About the Refuge

Image cypress trees in swamp at sunset copyright Donna Bush

The Atchafalaya Basin is a vast and wild river swamp at the southern end of the Mississippi River Valley. Atchafalaya National Wildlife Refuges' conservation objective is to sustain representative habitats of this region —  bottomland hardwood forests, bayous, and wetlands — to provide high quality and diverse habitat to support neotropical songbirds, the Louisiana black bear, waterfowl, and other native fish and wildlife species.

Atchafalaya means long river in the language of the native people of the area.


Atchafalaya National Wildlife Refuge (NWR), established in 1984, encompasses 15,000 acres of bottomland hardwood swamp habitat in the vast floodplain of the Atchafalaya River, a tributary of the Mississippi that flows into the Gulf of Mexico. The Refuge's dense bottomland forests, meandering bayous, and cypress-tupelo swamps offer stellar hunting, fishing, paddling, and wildlife viewing opportunities. 

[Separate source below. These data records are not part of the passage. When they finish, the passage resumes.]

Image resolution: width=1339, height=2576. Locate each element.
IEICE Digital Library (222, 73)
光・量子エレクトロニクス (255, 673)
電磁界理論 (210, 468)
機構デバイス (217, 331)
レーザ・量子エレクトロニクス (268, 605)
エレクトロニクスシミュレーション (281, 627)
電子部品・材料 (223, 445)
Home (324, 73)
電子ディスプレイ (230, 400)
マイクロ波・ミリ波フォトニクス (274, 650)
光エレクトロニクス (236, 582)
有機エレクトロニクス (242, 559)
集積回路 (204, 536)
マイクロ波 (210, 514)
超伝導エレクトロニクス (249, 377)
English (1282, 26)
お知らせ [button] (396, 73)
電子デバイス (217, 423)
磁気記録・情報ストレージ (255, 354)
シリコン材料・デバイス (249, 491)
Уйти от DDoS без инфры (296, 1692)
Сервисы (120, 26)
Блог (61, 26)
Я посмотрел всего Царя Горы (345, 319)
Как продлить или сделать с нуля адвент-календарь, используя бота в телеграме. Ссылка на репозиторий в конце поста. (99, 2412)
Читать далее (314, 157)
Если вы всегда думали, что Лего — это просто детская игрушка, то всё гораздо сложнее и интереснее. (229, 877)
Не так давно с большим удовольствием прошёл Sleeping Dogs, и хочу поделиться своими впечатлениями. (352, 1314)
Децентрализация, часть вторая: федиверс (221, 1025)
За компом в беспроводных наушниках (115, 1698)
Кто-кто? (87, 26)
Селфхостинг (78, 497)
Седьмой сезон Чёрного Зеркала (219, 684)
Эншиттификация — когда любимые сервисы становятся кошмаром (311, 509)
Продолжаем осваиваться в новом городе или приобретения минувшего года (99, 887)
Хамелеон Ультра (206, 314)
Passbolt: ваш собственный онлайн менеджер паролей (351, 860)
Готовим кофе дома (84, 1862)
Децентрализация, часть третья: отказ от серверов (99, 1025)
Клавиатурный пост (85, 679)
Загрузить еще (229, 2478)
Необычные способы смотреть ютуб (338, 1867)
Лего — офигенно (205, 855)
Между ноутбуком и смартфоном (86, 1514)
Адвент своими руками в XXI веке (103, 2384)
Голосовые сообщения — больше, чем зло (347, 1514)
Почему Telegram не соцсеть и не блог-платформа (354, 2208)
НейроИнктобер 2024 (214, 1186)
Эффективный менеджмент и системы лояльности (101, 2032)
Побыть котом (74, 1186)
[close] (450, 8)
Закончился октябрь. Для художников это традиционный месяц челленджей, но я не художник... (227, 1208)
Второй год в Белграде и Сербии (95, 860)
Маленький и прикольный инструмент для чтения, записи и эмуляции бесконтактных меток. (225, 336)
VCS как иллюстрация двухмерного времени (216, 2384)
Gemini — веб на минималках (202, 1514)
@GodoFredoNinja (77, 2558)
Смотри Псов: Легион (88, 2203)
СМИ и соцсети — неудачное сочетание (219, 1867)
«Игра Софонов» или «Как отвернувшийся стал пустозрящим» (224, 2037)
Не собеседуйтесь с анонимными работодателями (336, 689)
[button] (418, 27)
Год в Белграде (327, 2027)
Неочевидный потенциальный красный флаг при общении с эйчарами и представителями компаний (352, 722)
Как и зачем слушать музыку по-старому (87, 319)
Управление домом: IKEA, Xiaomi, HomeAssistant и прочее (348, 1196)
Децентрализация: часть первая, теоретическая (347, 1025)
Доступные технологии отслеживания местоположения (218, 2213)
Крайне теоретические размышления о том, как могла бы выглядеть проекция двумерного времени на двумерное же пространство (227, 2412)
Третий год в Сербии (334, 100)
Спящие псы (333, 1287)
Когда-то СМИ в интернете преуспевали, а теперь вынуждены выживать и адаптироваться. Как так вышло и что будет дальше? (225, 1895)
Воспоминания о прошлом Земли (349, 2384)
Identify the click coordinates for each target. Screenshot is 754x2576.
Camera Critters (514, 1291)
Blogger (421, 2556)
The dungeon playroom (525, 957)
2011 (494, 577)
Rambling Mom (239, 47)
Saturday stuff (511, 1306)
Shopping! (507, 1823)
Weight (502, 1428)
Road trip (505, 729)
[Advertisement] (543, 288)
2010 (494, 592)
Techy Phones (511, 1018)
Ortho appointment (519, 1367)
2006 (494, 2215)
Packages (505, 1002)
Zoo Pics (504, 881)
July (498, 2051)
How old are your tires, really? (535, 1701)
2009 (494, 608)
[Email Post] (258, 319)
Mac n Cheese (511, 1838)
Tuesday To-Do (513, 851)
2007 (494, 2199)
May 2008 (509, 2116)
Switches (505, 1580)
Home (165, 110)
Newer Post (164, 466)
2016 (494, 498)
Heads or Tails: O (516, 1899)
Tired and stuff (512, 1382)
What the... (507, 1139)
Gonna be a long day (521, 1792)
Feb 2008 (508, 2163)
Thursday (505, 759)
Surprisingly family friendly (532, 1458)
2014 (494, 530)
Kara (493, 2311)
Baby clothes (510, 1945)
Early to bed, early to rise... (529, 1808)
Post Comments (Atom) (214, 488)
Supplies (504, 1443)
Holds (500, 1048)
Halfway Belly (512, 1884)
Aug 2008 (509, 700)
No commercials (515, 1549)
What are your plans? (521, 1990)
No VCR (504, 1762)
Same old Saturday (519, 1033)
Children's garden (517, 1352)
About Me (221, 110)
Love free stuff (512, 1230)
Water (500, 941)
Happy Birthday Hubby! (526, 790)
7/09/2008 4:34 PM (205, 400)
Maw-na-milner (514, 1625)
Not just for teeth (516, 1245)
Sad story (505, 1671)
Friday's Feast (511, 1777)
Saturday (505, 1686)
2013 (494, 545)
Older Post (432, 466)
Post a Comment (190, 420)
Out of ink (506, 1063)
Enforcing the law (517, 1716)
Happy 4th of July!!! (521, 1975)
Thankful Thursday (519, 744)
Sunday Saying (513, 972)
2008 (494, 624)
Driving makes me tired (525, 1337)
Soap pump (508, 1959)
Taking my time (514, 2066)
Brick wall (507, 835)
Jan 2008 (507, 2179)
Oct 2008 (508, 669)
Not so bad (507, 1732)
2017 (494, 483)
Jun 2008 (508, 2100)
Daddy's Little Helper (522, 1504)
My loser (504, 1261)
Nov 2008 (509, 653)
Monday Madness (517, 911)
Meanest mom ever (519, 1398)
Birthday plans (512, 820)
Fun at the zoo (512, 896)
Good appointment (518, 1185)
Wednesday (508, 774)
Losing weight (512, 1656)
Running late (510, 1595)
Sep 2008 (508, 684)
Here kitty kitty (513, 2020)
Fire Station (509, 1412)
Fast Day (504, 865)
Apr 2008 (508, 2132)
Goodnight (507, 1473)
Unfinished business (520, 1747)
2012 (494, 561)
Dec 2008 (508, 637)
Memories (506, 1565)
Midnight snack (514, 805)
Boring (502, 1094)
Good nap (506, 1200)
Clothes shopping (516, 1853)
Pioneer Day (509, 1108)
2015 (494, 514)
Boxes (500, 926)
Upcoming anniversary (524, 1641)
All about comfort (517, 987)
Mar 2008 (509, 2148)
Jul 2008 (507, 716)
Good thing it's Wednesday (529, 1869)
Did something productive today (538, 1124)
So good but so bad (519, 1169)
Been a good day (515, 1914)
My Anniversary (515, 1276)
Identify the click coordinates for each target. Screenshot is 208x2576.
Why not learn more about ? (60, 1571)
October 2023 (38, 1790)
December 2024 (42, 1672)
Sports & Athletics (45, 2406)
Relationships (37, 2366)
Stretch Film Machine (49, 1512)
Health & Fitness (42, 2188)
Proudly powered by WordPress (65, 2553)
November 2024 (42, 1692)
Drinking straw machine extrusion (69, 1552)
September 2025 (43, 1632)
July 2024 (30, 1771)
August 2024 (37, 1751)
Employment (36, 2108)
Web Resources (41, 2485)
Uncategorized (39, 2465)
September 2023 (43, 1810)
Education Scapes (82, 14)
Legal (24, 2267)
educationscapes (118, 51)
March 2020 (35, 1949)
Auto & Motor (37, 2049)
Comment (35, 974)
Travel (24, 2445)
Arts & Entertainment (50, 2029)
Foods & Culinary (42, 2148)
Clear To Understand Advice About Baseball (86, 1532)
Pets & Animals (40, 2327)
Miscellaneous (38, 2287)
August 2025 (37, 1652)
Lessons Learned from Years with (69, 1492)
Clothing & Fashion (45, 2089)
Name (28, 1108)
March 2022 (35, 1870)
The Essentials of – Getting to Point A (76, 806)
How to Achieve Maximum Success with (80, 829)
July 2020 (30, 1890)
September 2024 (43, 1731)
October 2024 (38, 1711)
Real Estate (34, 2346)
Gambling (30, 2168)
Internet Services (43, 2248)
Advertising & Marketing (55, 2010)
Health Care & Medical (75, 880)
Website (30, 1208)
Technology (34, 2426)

Atchafalaya National Wildlife Refuge, the Sherburne Wildlife Management Area, and the U.S. Army Corps of Engineers Bayou Des Ourses Area combine to form a 44,000 acre tract of wildlands, collectively referred to as the Sherburne Complex. The Louisiana Department of Wildlife and Fisheries owns 11,780 acres, the U.S. Fish and Wildlife Service owns 15,220 acres, and the remaining 17,000 acres is owned by the U.S. Army Corps of Engineers. The complex is managed as one unit by the Louisiana Department of Wildlife and Fisheries.